● **WHAT THIS TASK INVOLVES**: Read the records below and copy each line that contains "icon".

── DATA TO PROCESS ──

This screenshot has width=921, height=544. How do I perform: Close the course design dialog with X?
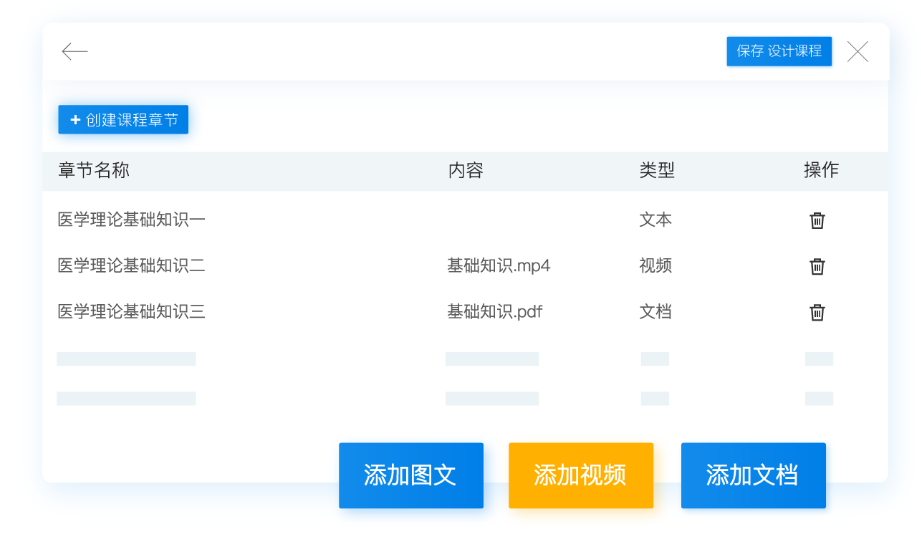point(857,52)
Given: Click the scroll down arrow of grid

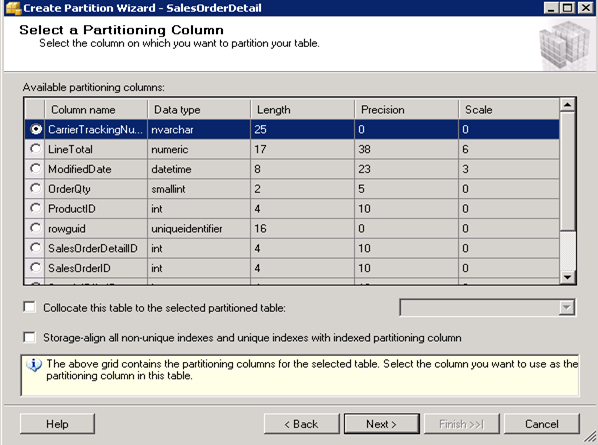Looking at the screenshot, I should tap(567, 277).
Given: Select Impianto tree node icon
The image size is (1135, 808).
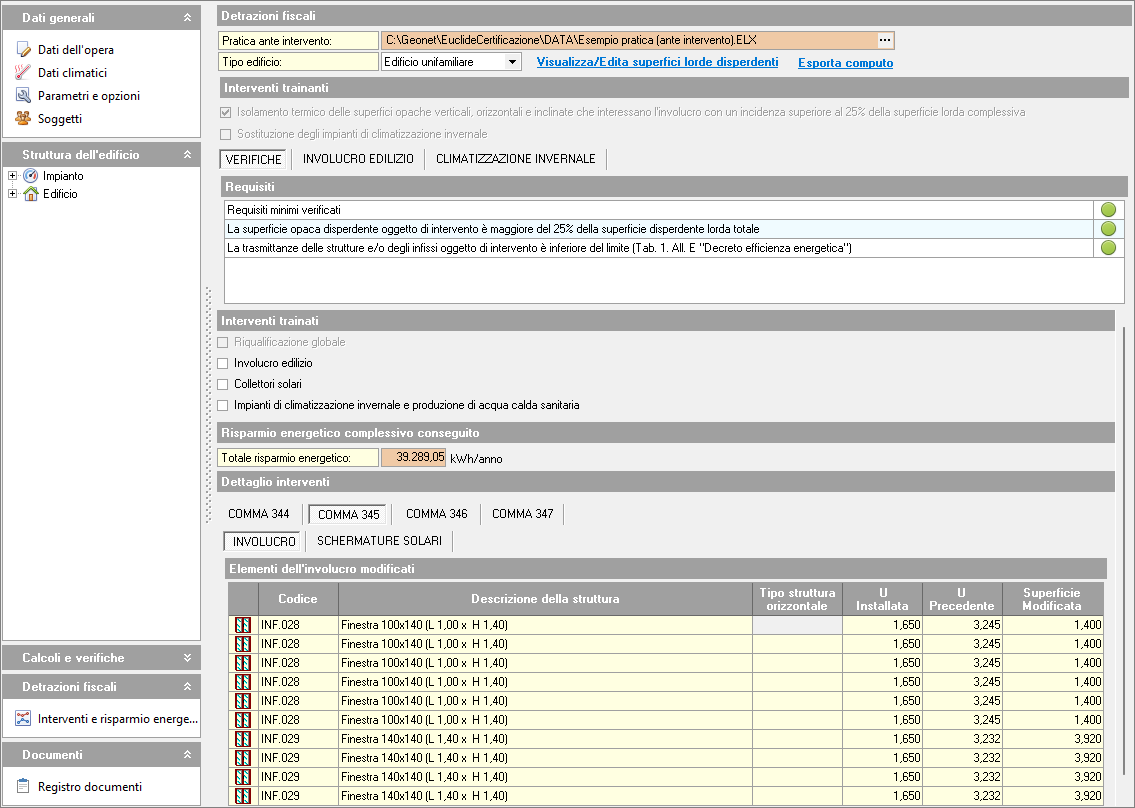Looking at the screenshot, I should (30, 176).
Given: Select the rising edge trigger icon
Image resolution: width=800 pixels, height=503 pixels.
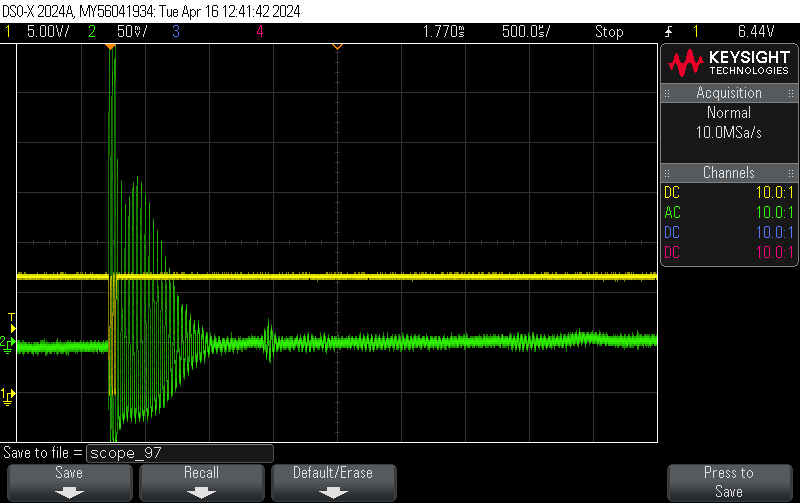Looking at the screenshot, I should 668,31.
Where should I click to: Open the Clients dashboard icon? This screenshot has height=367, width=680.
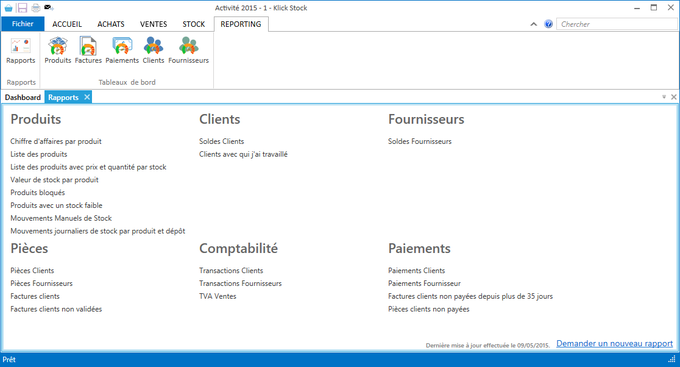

───

● **COMPLETED EXERCISE**:
Given: Select Impianto tree node icon
Given: Select the rising edge trigger icon
Where should I click to: Open the Clients dashboard icon? This screenshot has height=367, width=680.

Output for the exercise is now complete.